NASA employees tend not to be NASA employees for the government paycheck and benefits
They tend to be there because they love space and are passionate about it
They're not just underqualified normies sucking off the system, these are qualified scientists and engineers working their dream job

Competition and the free market only work in the limit of many suppliers and many demanders
If you have a single customer and 2-4 suppliers, the free market breaks down
Especially when the single customer is the government / Congress, which doesn't care about quality or price or getting a good deal, they just want it to be flashy and look good so they can campaign on it and get reelected, or the bribes/kickbacks they've gotten in return

Would you rather have space exploration be guided by scientists and engineers who are passionate and want to find/build/discover cool shit?
Or would you rather it be guided by CEOs, shareholders, boardmembers, and the congressmen they've bribed?
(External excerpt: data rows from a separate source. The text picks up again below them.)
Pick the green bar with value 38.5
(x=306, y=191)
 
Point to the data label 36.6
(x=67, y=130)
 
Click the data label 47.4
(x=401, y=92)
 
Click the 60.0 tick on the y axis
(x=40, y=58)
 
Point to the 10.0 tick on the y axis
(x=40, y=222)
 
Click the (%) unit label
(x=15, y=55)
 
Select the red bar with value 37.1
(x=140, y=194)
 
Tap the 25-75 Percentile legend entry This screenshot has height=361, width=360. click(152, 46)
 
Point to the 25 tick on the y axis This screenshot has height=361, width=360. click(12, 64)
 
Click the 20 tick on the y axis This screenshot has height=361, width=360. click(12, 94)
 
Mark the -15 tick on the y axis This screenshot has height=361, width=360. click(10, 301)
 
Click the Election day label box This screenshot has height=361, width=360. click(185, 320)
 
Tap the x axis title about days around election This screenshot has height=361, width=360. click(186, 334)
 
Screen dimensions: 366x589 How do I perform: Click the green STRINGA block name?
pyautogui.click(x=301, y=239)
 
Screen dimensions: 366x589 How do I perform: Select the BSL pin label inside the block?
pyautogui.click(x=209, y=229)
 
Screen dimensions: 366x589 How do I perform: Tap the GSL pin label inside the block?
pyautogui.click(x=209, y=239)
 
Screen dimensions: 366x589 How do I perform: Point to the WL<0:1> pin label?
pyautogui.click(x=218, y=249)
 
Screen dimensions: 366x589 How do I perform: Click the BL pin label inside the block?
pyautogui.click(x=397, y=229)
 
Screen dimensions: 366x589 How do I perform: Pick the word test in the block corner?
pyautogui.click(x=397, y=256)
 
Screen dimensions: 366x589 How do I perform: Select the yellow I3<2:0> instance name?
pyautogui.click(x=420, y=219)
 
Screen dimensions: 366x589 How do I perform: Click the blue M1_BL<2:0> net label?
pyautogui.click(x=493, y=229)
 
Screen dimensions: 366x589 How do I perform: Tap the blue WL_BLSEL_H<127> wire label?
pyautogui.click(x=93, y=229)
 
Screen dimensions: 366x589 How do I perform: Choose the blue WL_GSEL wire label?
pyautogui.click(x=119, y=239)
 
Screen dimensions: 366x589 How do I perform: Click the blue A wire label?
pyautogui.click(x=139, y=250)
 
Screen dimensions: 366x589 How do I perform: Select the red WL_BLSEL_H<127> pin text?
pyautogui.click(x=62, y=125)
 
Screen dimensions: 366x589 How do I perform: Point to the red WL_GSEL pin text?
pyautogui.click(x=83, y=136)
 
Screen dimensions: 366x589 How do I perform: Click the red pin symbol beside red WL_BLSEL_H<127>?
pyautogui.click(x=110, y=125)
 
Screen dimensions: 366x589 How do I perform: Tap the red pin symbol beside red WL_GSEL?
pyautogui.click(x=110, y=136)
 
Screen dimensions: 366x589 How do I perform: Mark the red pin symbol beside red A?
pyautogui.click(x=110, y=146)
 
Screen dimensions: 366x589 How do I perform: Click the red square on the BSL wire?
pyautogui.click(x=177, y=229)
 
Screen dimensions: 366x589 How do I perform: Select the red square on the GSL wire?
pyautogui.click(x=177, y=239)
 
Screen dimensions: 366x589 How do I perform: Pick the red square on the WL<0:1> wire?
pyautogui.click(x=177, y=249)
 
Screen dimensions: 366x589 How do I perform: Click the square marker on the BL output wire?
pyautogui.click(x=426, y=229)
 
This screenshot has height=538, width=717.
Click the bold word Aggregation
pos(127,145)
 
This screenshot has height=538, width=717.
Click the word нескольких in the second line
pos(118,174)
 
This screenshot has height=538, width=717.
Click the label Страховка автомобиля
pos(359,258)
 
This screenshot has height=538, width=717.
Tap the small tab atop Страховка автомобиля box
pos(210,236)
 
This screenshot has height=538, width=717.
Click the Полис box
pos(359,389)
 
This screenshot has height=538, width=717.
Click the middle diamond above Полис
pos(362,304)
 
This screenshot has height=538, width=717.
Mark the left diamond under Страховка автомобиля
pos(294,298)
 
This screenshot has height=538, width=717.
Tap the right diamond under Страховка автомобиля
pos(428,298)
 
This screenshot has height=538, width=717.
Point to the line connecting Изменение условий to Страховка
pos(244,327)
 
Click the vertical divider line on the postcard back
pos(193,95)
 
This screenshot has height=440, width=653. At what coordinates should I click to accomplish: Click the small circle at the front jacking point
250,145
IMO the public and private sectors should never be mixed. Capitalism and Government tangle each other up and everyone is worse off in the end.

>It is currently built, tho. They finished testing it in a big vacuum chamber recently.

That's just the instrument. The telescope needs to be integrated with the spacecraft bus, which features guidance, control, and the sun shield that keeps the optics cool.

These are detectors.
Yes there are and always have been four detectors.
Yes, detectors are usually called instruments, so I probably misspoke
It would perhaps be more accurate to say that there were two new "features" added
One was a coronagraph added to the optics assembly.
the other was an improvement to the cryosystem
both of these, tbf, improved the final telescope

Those are instruments, that is the term in astronomy.

jwst.stsci.edu/instrumentation

Detectors are parts of the the focal planes. The instrument is the whole package.

>One was a coronagraph added to the optics assembly.

The NIRCam coronograph predates Obama.

trs.jpl.nasa.gov/handle/2014/41211

>the other was an improvement to the cryosystem

And the change in the MIRI cooling also predates Obama.